4. Place the balls into a bowl, if there is no space, put into more bowls and place in the fridge. You may be thing huh? Fridge, why? This is the tip I just discovered. Dooney’s Kitchen Tip: it occurred to me whilst forming the balls that cold air will really help the balls to set, thereby keeping their shape. If you have always had problems with this, fridge to the rescue. The cold air will harden the balls, such that when you add it to the pot to cook, it will hold its shape. Don’t believe me, see pictures below. After all in many recipes, we place things in the fridge to harden, why not with Egusi balls
5. Whilst the egusi balls are chilling, do the rest of the prepping i.e. blend the pepper, grind the crayfish, wash and chop the vegetables. Once you have blended pepper, heat up palm oil in the pot and add the pepper to fry.
6. Once it has fried, ensure that it has thickened, then check on the egusi balls. If the paste sticks to your fingers immediately you touch it, you need to leave it in the fridge for a little longer. Dooney’s Kitchen Tip: You know it is ready when you can pick up the balls easily and you don’t feel like it will dissolve in your hands and the balls feel semi solid.
7. Once the egusi balls have set, add them to the fried pepper, add a little beef stock or water, to prevent the pepper and Egusi balls from burning, and lower the heat to medium. Dooney’s Kitchen Tip: the contrast in temperature of the cold Egusi balls and the fried pepper will will keep the egusi balls in place. Don’t forget, lower the heat. If the heat is higher, the pepper will be more agitated, therefore breaking down the egusi balls. Lower the heat
keep frying, and shake the pot with your hands in a circular motion. Do NOT stir with a spoon. Keep frying until the oil floats to the surface, this is very important. See below, the oil is peeking out amidst the bubbles
8. The add the meats, iru, crayfish and a little more beef stock to create a more fluid soup. Once you add the meats, shake the pot in a circular motion too. You will notice that some of the egusi balls have broken down and many are still intact. See picture below, the balls are still intact, whilst bits of it have dissolved in the soup giving the characteristic orange Egusi soup colour.

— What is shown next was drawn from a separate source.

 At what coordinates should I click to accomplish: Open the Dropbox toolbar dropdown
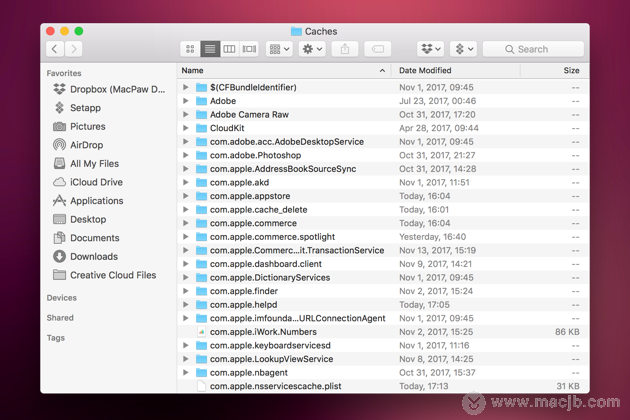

keep the heat on medium and let the soup cook. You will see some tiny bubbles floating on top. Taste for salt and seasoning. if you used a very rich beef stock you should not need to re-season. Dooney’s Kitchen Tip: if you used water, 1 cube of Knorr chicken cube and salt will do. This time you can stir with a spoon gently. If the balls are too big for you, break apart gently with the spoon.
9. Once palm oil is floating at the top in patches, add the Ugu vegetables and the smoked fish. Stir to combine properly. Ugu is quite a dense vegetable, so don’t add it in chunks. Using a sprinkling motion, add the ugu vegetables to the soup. Dooney’s Kitchen tip: personal preference will come into play here. Some people like their Egusi with lots of vegetables, some like it just showy in the soup. Whichever you prefer. I like mine half way, just showing, so that I can eeeeeeenjoy the egusi without chewing too much vegetables.
10. Leave to cook for a few minutes, tasting the soup every 2 minutes or so to check whether the ugu has softened. It will be crunchy at first. I wanted to show that some of balls are still intact. See picture below
Once you stir Egusi, it thickens up, which is fine. Leave it to cook until the liquid floats to the top with patches of oil. Believe it or not I used just 1 cooking spoon and a half of Palm oil. I am not one for lots of oil in Egusi soup, and most of my soups.
see picture below, the liquid content is oozing out. At this point taste the ugu again to check for softness.
keep the heat on medium, stir occasionally. Once you get to the point you are satisfied, turn of f the heat and eeeeeeeenjoy!!!!!!!!!
still see the balls, still intact. Very yummy
……………..and that’s a wrap. My student really enjoyed the experience, and the verdict was it was Scrumptious, best Egusi ever. I am very pleased. Now off to boil some yam.